Detect Anomalies in Your Cloud User AccountsCompromised Accounts, Malicious Insiders, and Privileged Users
Cisco Cloudlock provides cross-platform User and Entity Behavior Analytics (UEBA) for SaaS, IaaS, PaaS, and IDaaS environments. Cisco Cloudlock leverages advanced machine learning algorithms to detect anomalies based on factors such as activities outside of whitelisted countries and actions across distances at impossible speeds. Attackers are defeating today’s security controls that rely on the network perimeter, firewalls, or exclusively focus on a specific platform.

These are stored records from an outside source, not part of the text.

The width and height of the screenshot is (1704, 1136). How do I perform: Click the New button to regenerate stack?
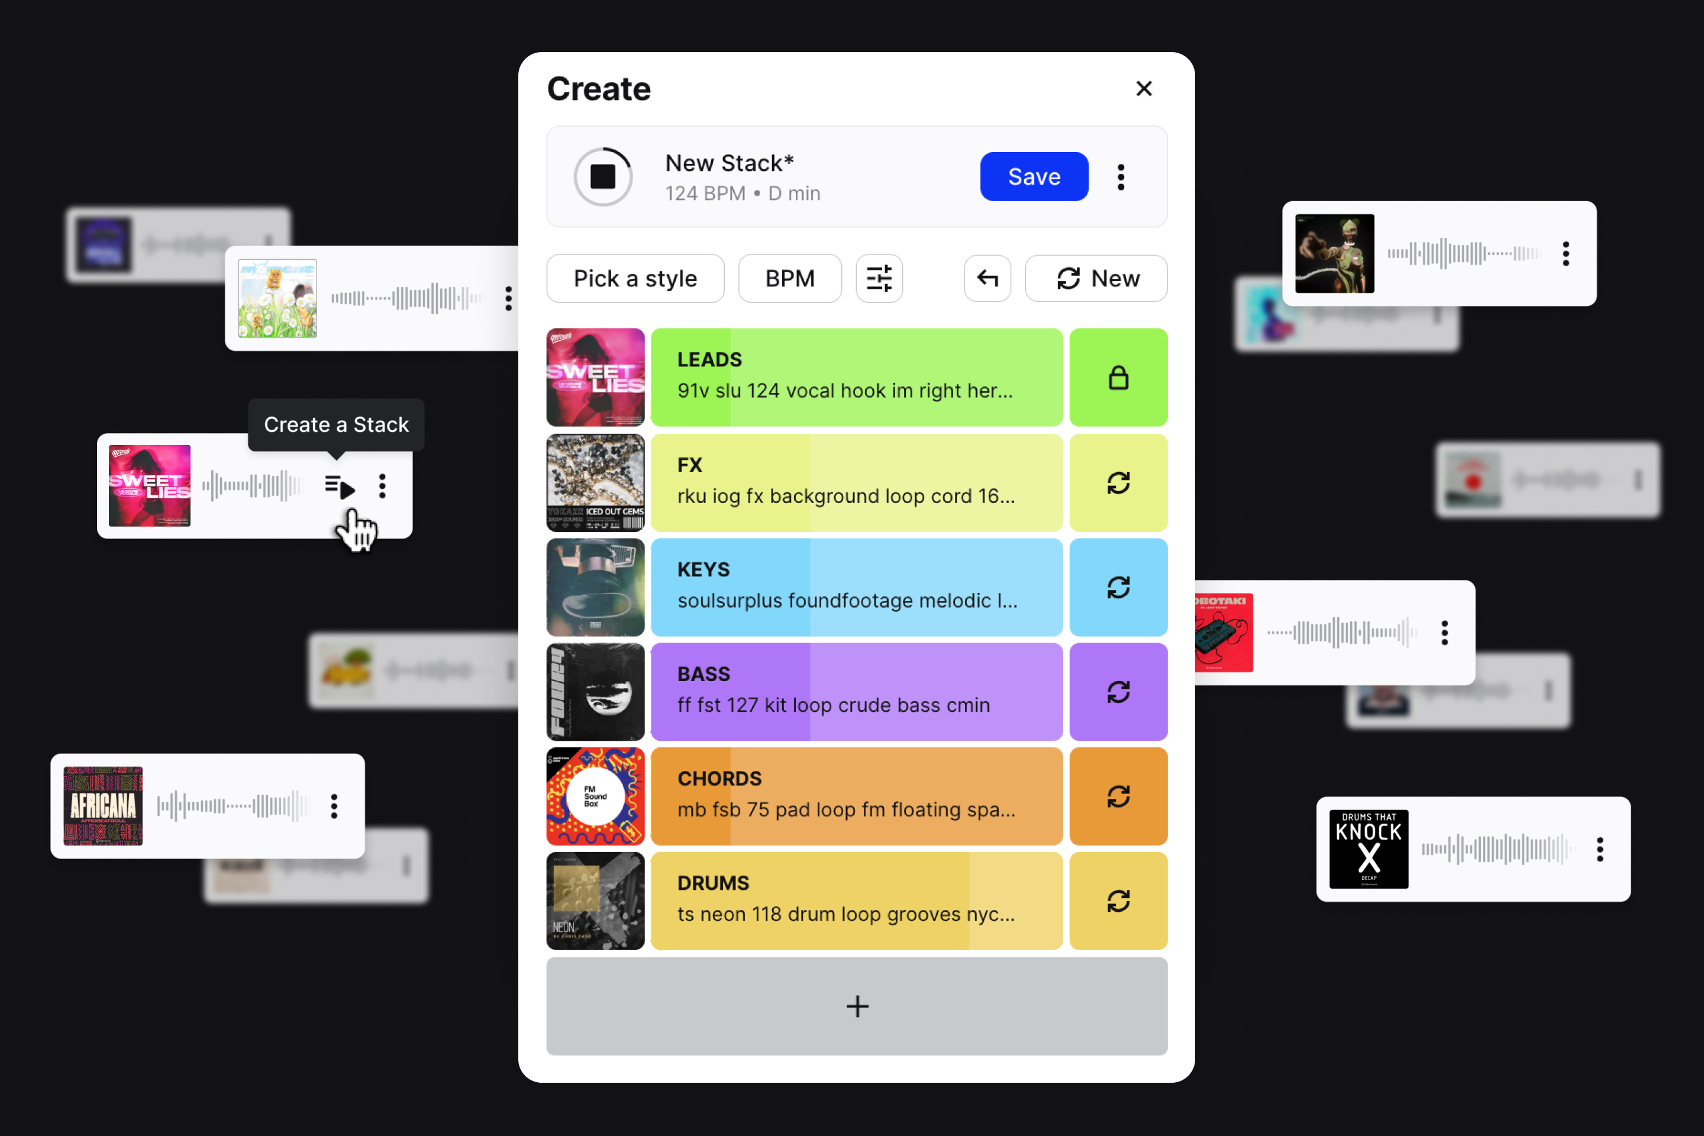[1098, 277]
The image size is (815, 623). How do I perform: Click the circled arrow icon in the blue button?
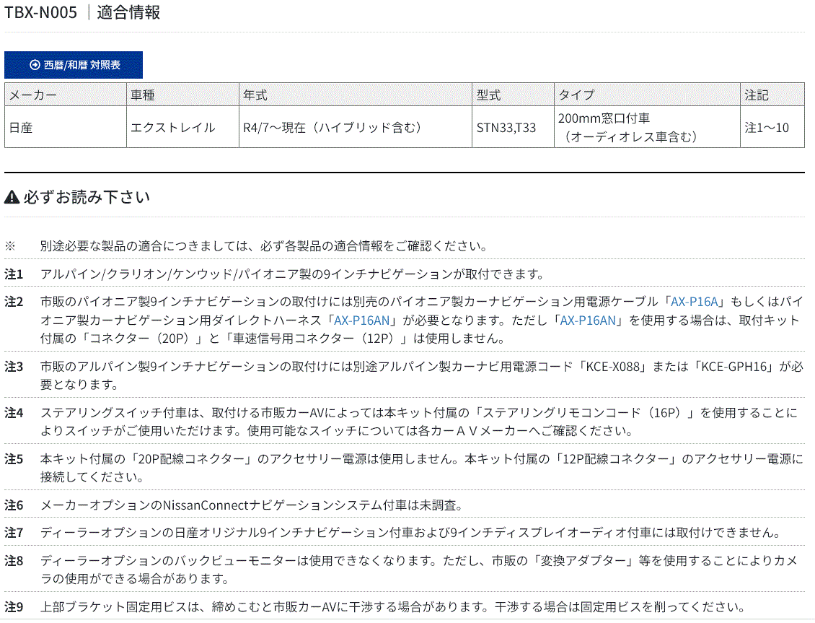click(x=34, y=65)
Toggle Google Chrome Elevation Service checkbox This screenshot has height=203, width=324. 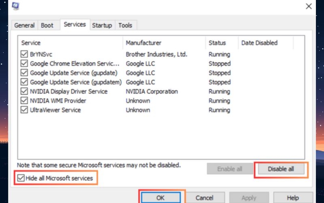pyautogui.click(x=24, y=64)
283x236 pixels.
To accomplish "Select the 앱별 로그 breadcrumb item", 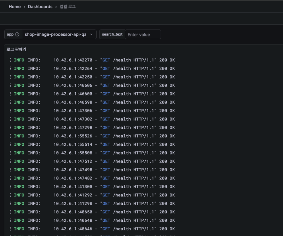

Activities across platforms are not correlated, making it difficult or impossible to identify suspicious behavioral patterns. At the same time, security teams are inundated with alerts that lack priority, useful information, or context. Faced with a flood of unhelpful alerts, the legitimate security breaches get overlooked. This problem is magnified with the use of cloud applications and platforms, as organizations often have little visibility into the activities of their users in their SaaS, PaaS, IaaS, and IDaaS environments.
Problems We Solve
Attackers are compromising cloud application accounts at astonishing rates. Targeted attacks, such as spearphishing have reached a level of sophistication where they are virtually indistinguishable from legitimate communications. In many cases, there are not any files or malicious URLs involved in an attack, rendering traditional security solutions, including anti-malware and anti-phishing tools, incapable of addressing these threats.
As malicious insiders are unlikely to trigger typical security telemetry when performing nefarious tasks, detecting insider threats is extremely difficult. Given the ease with which malicious individuals can leverage cloud applications to access, modify, distribute, and exfiltrate sensitive information, detecting and mitigating malicious insiders is crucial.
Dangerous Privileged Account Actions
Privileged users not only have access to a high volume of sensitive data, but also have administrative rights, such as configuration settings and user provisioning within applications. As such, ensuring the integrity of privileged accounts is critical to security.
How We Do It
User and Entity Behavior Analytics
Cisco Cloudlock detects activity indicative of account compromise by correlating and analyzing usage information across SaaS, IaaS, PaaS, and IDaaS environments to identify anomalies. Additionally, through advanced machine learning, Cisco Cloudlock adaptively learns user behavior to uncover suspicious behavior patterns. Additionally, Cisco Cloudlock integrates with IDaaS solutions to analyze login behavior for the thousands of applications connected to those services.
Cisco Cloudlock identifies suspicious behavior such as a single user logging in from geographically disparate locations in a short period of time, an unusually high volume of file downloads, and access outside of typical business hours triggers. Additionally, Cisco Cloudlock enables the whitelisting and blacklisting of specific IP addresses and IP ranges to defend against account compromise. When anomalies are detected, Cisco Cloudlock enables a range of automated remediation actions, including administrative alerting, end-user notification, and even requiring step-up authentication through integrations with IDaaS solutions.
Cisco Cloudlock integrates with malware detection and threat emulation services to both detect cloud-resident malware and enable automated threat response workflows, including administrative alerting, end-user notification, file quarantine, and more. Cisco Cloudlock also enables the whitelisting and blacklisting of activity from both specific geographies and IP ranges for additional security confidence.